Peng Liyuan Song Accompanies China’s Latest Space Mission

Peng Liyuan sings “In the Field of Hope.”

An unmanned Chinese spacecraft that returned to Earth after orbiting the moon late last month carried with it a selection of Chinese music, including a song by Peng Liyuan, a famous singer and the wife of China’s president, Xi Jinping.

Ms.
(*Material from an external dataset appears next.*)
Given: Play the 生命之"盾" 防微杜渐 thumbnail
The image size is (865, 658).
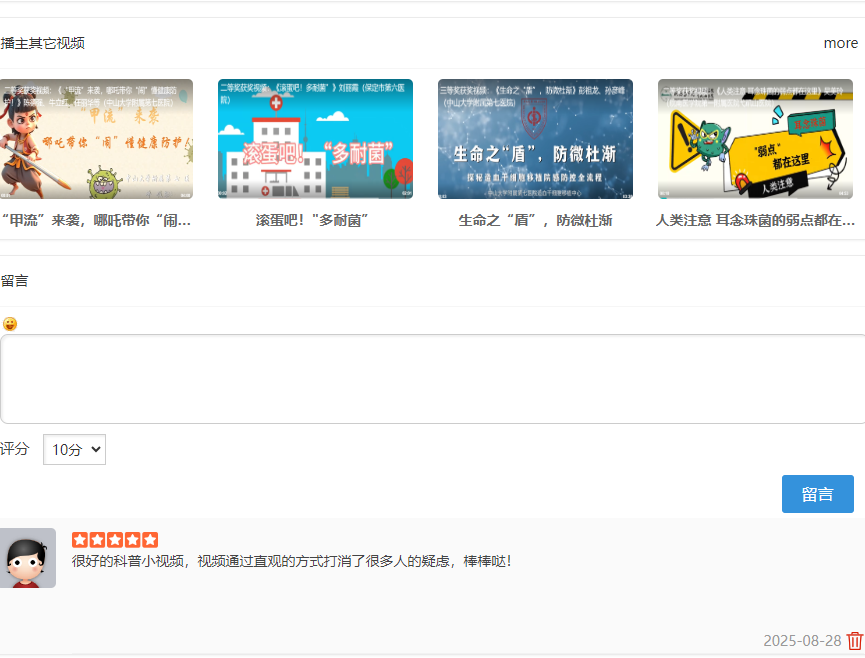Looking at the screenshot, I should click(x=535, y=139).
Peng’s song, “In the Field of Hope,” was one of 10 included on a microchip carried in the capsule during its mission, which was intended to test equipment and techniques for lunar orbit and re-entry for a future unmanned journey to the moon and back, the state news agency Xinhua reported.

Other works on the device, called the China Dream Music Microchip, included the composer Tan Dun’s symphony “Heaven Earth Mankind”; a recording of the pianist Lang Lang playing Li Huanzhi’s “Spring Festival Overture”; a song sung by China’s version of the Three Tenors: Dai Yuqiang, Wei Song and Mo Hualun; and performances by other Chinese artists on the violin, cello, pipa, guqin and guzheng.

“On the eight-day mission, Chinese musicians’ passion and dreams sang out to the vastness of space,” Xinhua said.

The mission also carried Chinese paintings and works of calligraphy, it said.

Audio accompaniment has been part of space exploration since its earliest days, from the radio pulses of the Sputnik 1 satellite launched by the Soviet Union in 1957 to the Canadian astronaut Chris Hadfield’s 2013 recording of David Bowie’s “Space Oddity” in the International Space Station.

China’s first satellite, Dong Fang Hong I, broadcast “The East is Red” by radio transmitter after its launch in 1970. The title of the song, a paean to Mao, is the same as the name of the satellite.

The Voyager 1 and Voyager 2 space probes launched by the United States in 1977 carried with them so-called golden records: gold-plated copper discs upon which was recorded sounds of nature, greetings in 55 languages, and music from around the world including Bach, Chuck Berry and a song by the Chinese guqin artist Guan Pinghu.